And now it began to spool out in Declan's mind, a future where dreamers with ambition broke the economy, changed the art world, dreamt escalating weapons. Niall and Ronan's skill hadn't been threatening because it had been limited both by ability and scope—they wanted to live in the world as it was. But someone with absolute power and no checks and balances, Declan thought, someone with ambition...
The question I'm asking myself is:
Was this not all that good, or was I just really tired?
Arguably, the "tired" portion of that quandary is somewhat redundant because I'm a millennial night owl with routinely disturbed sleep, high anxiety, and prone to three-plus day headaches (migraine, barometric, nerve, sinus, take your pick!), ie. I'm always tired. But it's actually a great barometer for my enjoyment of a story, whether I'm passing out mid-chapter when my exhaustion levels are base level that day - if the Sandman's whisking me away before a full stop, you know the book ain't booking. And, as much as it pains me, I was crashing out hard more than sporadically throughout Mister Impossible.

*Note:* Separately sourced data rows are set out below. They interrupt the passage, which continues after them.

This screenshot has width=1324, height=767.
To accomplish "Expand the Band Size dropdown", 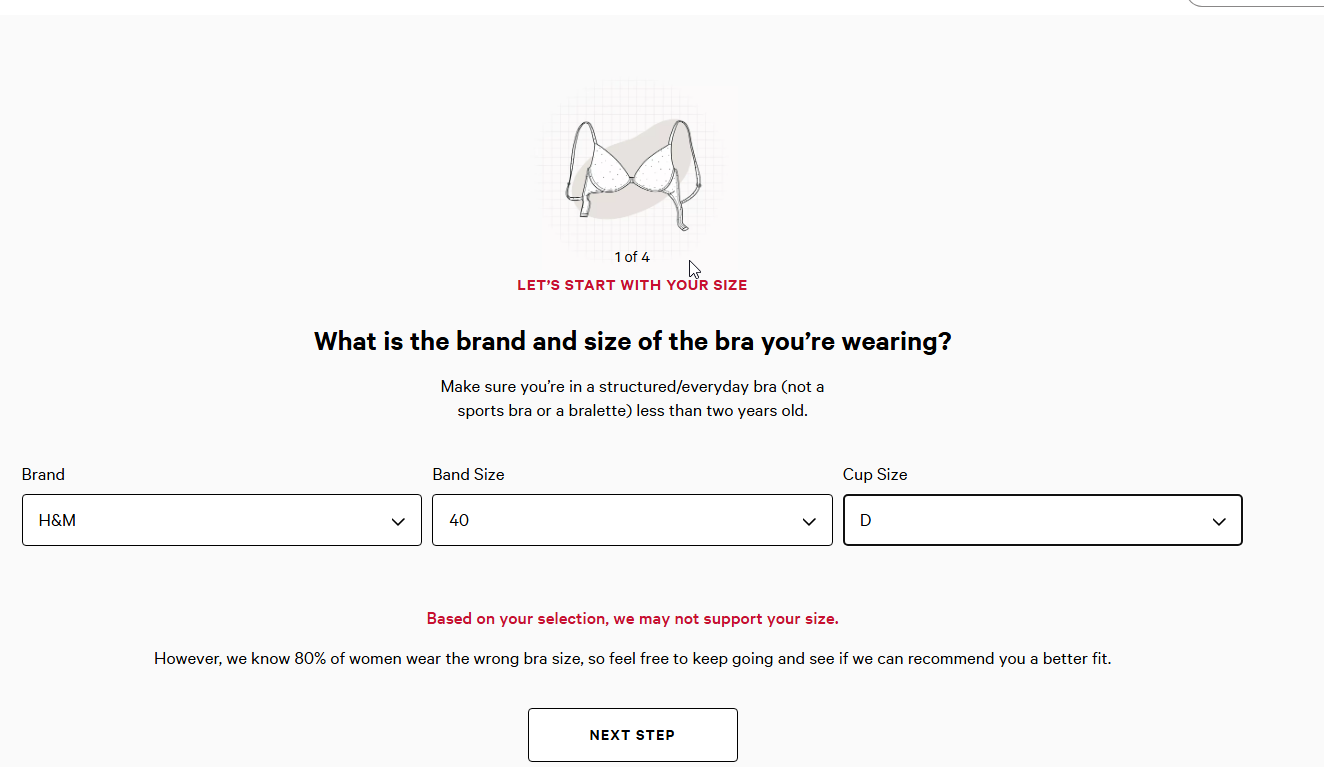I will [x=632, y=520].
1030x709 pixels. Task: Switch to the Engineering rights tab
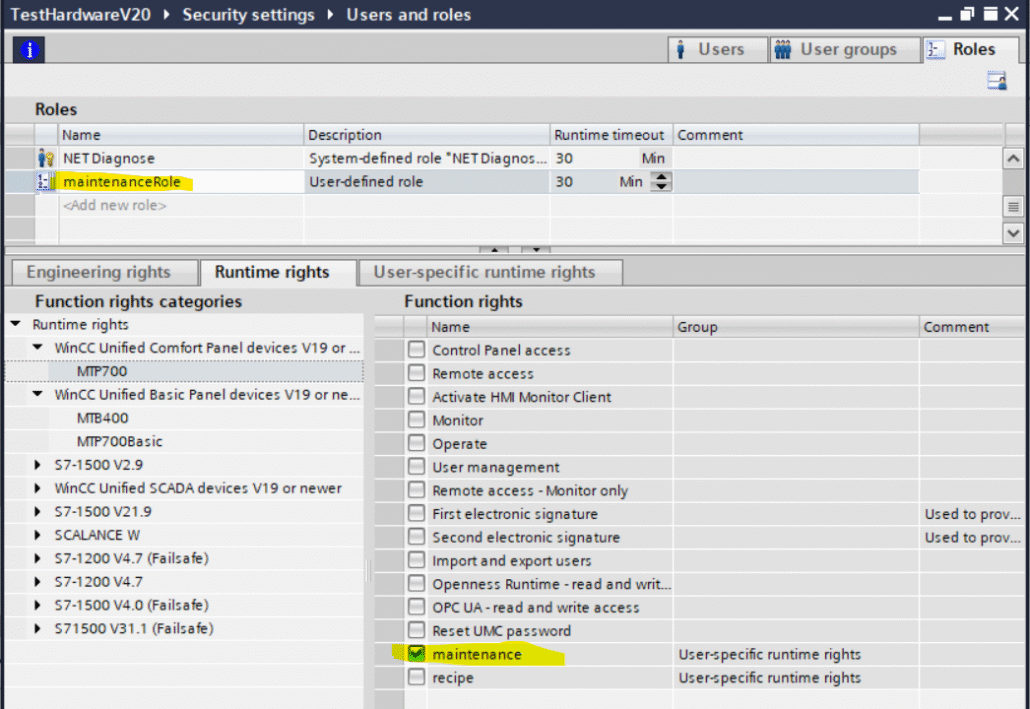[x=98, y=272]
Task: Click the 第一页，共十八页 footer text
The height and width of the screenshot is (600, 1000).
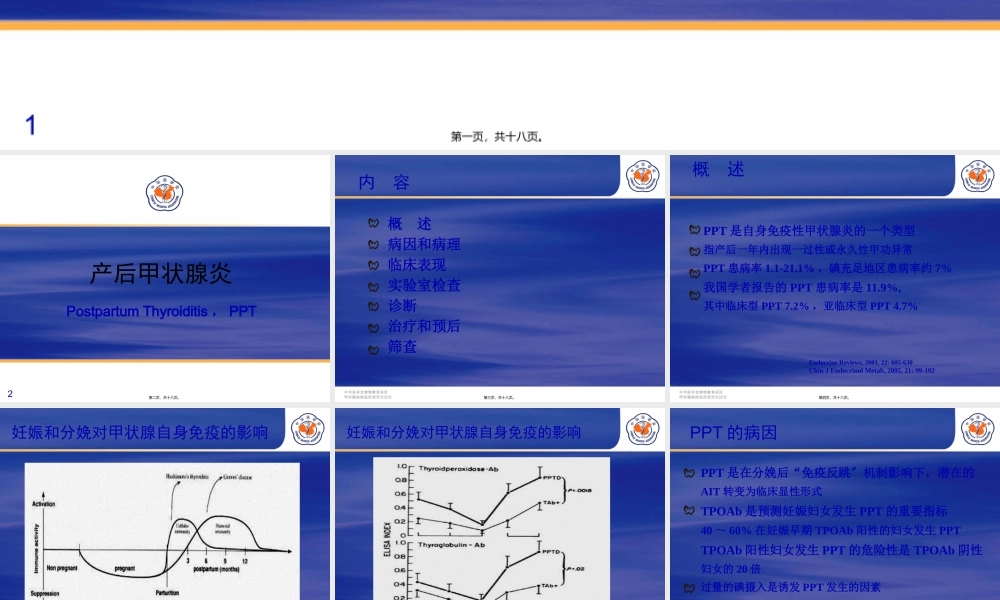Action: coord(500,138)
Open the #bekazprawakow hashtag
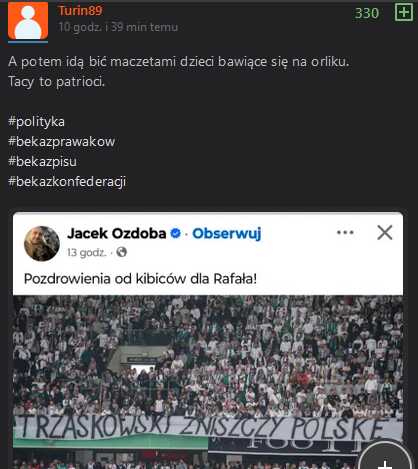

Now, in fairness, I read Call Down the Hawk, the first in the trilogy, way back in June of last year, so it understandably took me a minute to get to grips with what the fresh hell was going on in the story (I'm a mood reader, so waiting a year or more to read the next in a series is business as usual, but it does cause consistent recollective issues because I hold vibes in my head, not whole ass narratives). So, it's not totally the story's fault that I was catching my fair share of z's early on in the first few chapters, but the further the story continued and the tighter my grasp on the world-building/characters/plot became, those episodes of reading-based narcolepsy continued to occur, and the more I felt my hope dwindling for that echoed spark of joy I felt reading CDtH. And, y'know, I can acknowledge that the middle book in a trilogy can often be a difficult one because it plays a vital role in setting the scene for the conclusion, so more often than not it becomes a book of intricately intertwined storylines being either wound more tightly together, or unwound just enough to get the reader where they need to go for that final foray. It's a vital part of storytelling, and when done well will be just as exciting and involving as its former and latter, but when done badly it can feel a tad perfunctory, a little heavy on the exposition, and somewhat aimless and meandering, which ultimately leads to the reader begging the question: why not edit this down and make it a duology instead?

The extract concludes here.